What is the zero-probability problem in Naive Bayes and how do you fix it?
If a feature value never appears with a given class in training, its conditional probability is zero, and since Naive Bayes multiplies probabilities, the whole posterior for that class becomes zero regardless of other evidence. The fix is Laplace (additive) smoothing, which adds a small count to every feature-class combination so no probability is ever exactly zero. This is essential for text where many words are unseen per class.
How to think about it
The crisp answer
Naive Bayes computes a class score by multiplying the conditional probabilities of each feature. If any one of those is zero — because that feature value never co-occurred with the class in training — the entire product collapses to zero, vetoing the class no matter how strong the other evidence is. The standard fix is Laplace (additive) smoothing.
Why it happens
Because the posterior factorizes as a product, P(class | x) ∝ P(class) × Π P(featureᵢ | class), a single zero factor zeros the whole thing.

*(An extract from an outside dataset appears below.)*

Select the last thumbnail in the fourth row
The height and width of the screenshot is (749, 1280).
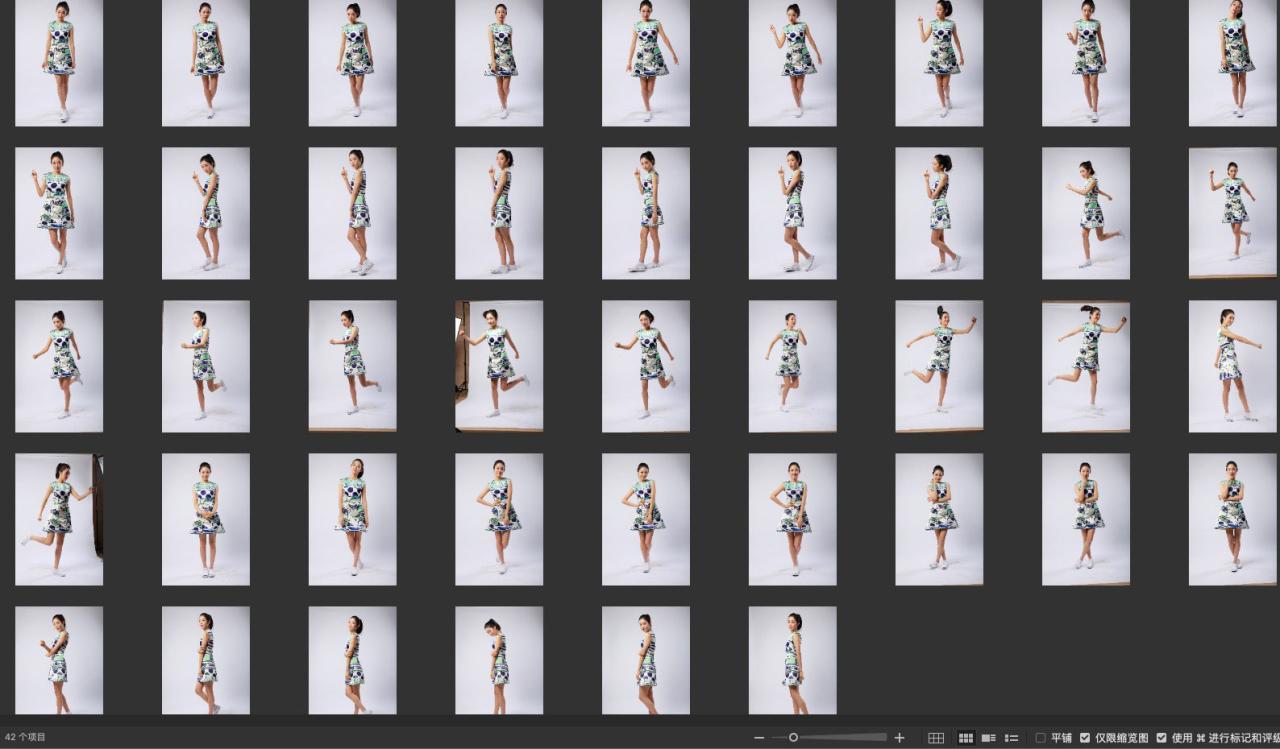[1232, 519]
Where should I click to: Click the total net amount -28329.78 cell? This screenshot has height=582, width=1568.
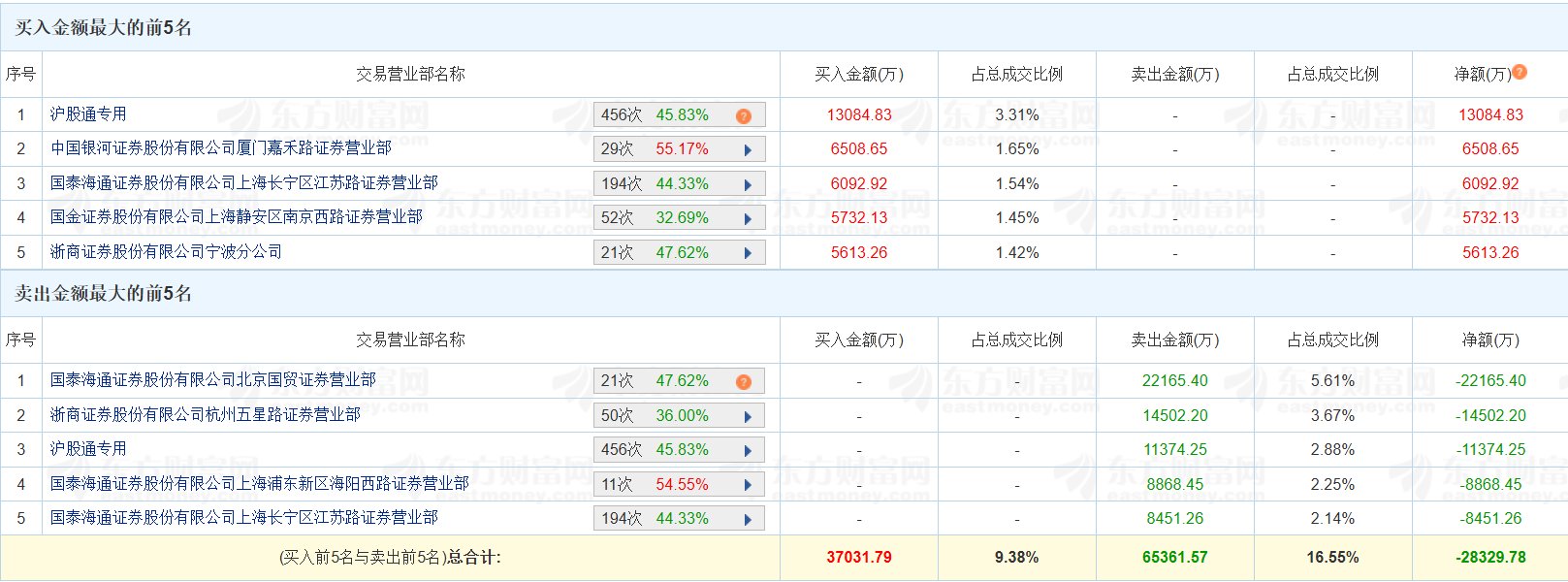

In text this is rampant: a test document almost always contains words never seen in some class’s training set.
The fix in words
Add a constant α (usually 1) to every count and add α × (number of possible values) to the denominator. Now every feature-class probability is small but strictly positive, so unseen combinations dampen rather than veto the prediction. This is sometimes called add-one smoothing; α < 1 (Lidstone smoothing) smooths more gently.
Concrete example
Classifying an email as spam where the word “refinance” never appeared in your ham training data: without smoothing, any ham email containing “refinance” gets P(ham) = 0. With Laplace smoothing it just gets a low likelihood, letting other words still influence the decision.
The common trap
Forgetting smoothing entirely, or applying it inconsistently between the numerator and denominator. A related practical trick is to sum log-probabilities instead of multiplying raw probabilities, which avoids floating-point underflow from many tiny factors. Follow-up: “Why log space?” — products of many small probabilities underflow; summing logs is numerically stable and monotonic.